Karin segera berlari ke kamarnya. Ia membuka ransel dan meraih sebuah ponsel dari dalamnya. Jemarinya mengetik pesan dengan cekatan.
To: Baka Aniki
Konnichiwa, Baka Aniki no Suigetsu-niisama! Sepulang kuliah nanti, tolong berikan permen sebanyak dua bungkus, ya! Maaf mengganggu. Selamat belajar kembali. Arigatou!
Karin menghela nafas lega. Ia duduk di sisi tempat tidur sambil menggenggam ponselnya. Ia menunggu balasan kakaknya; Jika sang kakak menolak, maka ia bisa membelinya sendiri sekarang.
Jreeeng!
Sebuah rambasan gitar terdengar dari ponsel Karin, pertanda ada pesan masuk. Ia membuka pesan balasan dari sang kakak.
From: Baka Aniki
Perintah diterima, Tsundere Imouto no Karin-chan! Nanti aku belikan, ya! Ehehe.

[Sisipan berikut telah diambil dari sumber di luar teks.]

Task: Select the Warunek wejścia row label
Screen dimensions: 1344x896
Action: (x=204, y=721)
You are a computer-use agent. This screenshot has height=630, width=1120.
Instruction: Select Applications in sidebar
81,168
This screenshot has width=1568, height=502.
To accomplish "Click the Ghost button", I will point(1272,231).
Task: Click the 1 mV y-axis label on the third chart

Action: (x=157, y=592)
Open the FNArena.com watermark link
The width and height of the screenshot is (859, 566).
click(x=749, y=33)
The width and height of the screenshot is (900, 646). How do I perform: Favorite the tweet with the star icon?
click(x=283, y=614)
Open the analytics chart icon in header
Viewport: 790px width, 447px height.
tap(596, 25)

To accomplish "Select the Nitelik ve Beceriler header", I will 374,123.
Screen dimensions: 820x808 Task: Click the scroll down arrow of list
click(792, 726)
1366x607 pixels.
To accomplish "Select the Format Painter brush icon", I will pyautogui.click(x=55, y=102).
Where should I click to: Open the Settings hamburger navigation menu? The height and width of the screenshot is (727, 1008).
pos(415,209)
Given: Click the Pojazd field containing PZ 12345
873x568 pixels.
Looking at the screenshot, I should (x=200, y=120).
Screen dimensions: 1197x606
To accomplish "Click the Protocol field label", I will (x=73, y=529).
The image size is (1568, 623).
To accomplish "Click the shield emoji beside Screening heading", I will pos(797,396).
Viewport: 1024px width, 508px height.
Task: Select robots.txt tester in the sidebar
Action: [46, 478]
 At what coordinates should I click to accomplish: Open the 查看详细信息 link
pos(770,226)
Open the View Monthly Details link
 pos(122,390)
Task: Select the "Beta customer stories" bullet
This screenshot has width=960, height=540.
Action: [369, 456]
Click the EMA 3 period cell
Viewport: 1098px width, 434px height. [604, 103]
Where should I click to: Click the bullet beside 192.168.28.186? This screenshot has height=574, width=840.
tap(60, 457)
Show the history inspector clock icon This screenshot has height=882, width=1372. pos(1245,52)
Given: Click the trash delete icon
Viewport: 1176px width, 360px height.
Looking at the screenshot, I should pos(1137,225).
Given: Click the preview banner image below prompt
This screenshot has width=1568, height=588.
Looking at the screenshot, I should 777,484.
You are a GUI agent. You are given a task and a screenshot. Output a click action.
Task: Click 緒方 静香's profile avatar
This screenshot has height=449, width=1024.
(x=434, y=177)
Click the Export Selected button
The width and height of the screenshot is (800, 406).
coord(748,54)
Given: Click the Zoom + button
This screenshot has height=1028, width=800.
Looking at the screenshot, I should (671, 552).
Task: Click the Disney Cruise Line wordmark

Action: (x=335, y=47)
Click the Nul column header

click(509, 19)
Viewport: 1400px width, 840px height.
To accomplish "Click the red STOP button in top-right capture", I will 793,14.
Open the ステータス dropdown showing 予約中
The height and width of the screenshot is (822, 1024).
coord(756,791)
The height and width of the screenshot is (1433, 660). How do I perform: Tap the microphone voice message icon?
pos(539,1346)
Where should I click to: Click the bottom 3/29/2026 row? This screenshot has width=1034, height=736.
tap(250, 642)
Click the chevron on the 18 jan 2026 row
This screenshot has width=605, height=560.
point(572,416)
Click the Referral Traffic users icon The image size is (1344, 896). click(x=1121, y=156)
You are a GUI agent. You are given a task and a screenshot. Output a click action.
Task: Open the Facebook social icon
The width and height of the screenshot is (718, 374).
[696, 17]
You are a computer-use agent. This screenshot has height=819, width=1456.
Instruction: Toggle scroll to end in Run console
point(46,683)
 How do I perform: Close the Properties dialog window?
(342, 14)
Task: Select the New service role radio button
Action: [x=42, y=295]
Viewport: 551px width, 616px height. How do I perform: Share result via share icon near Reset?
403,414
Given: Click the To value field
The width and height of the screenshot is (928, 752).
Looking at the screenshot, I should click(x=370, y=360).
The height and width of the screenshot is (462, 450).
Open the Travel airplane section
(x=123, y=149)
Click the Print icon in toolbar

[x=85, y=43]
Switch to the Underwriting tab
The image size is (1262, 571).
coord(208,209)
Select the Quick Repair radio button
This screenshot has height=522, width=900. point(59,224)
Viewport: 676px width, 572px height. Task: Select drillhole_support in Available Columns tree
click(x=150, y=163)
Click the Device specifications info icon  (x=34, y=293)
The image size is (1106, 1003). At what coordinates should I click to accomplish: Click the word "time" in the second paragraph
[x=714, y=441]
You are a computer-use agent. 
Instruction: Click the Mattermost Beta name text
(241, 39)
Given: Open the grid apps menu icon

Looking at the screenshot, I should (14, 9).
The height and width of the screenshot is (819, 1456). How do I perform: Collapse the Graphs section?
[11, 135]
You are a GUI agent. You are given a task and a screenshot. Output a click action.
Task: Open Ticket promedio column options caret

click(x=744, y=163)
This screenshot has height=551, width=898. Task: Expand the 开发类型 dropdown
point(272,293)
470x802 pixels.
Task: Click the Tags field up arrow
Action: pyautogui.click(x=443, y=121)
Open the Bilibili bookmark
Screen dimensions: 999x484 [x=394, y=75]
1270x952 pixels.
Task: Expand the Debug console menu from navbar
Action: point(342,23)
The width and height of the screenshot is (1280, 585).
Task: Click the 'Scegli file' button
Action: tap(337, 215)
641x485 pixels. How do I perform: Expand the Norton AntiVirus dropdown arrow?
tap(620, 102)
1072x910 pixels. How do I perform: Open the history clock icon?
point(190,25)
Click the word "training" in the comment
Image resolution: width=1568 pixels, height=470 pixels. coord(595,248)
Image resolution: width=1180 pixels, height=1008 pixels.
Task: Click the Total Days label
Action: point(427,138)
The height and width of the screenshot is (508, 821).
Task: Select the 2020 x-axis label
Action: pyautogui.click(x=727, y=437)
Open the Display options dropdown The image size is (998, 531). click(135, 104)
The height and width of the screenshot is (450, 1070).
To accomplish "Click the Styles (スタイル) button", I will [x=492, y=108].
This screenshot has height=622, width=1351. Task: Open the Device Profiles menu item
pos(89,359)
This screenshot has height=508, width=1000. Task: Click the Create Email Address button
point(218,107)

Terbentuk urat di dahi Karin. Ada juga rona merah di pipinya. Tak lupa pipi yang digembungkan. Ia merespon cepat balasan Suigetsu dengan raut kesal.
To: Baka Aniki
SIAPA YANG TSUNDERE, BAKA ANIKIII! DASAR, SUIGETSU BAKAAA!
Setelah memastikan pesan itu terkirim, Karin mencampakkan ponselnya dengan wajah cemberut ke tempat tidur. Ia meninggalkan kamar dan pergi ke ruang keluarga—menonton, tujuannya sebelum menyadari bahwa stok permennya habis.
Karin hanya menonton sebentar, tidak sampai sejam. Pukul dua siang, ia sudah terlelap di kamarnya. Seperti dugaannya, acara televisi di hari biasa memang terlalu biasa juga. Apalah daya anak kelas 1 SMP sepertinya masih ingin menikmati acara musik atau semacam permainan dan eksperimen sains.
Pukul lima sore, Karin sudah bersih dan wangi. Semua pekerjaan rumah yang melelahkan diselesaikannya sebelum mandi. Kecuali satu, yaitu menyiram bunga. Ia menganggap kegiatan ini sangat meneduhkan hati. Karena itu, menyiram bunga dilakukannya setelah mandi sore. Hitung-hitung, ia juga menunggu sang kakak pulang dari—
"Tadai—"
BYUUUR!
—dan kemeja putih Suigetsu basah oleh serangan air dari Karin.
"Bwahahaha!" Karin terbahak sambil menunjuk-nunjuk pemuda berambut putih sebahu itu. "Kau memang baka aniki, ya!" Ia masih tertawa, kali ini sambil memegangi perutnya.
Sebuah jitakan mendarat di kepala Karin. Tawanya berganti menjadi sewot.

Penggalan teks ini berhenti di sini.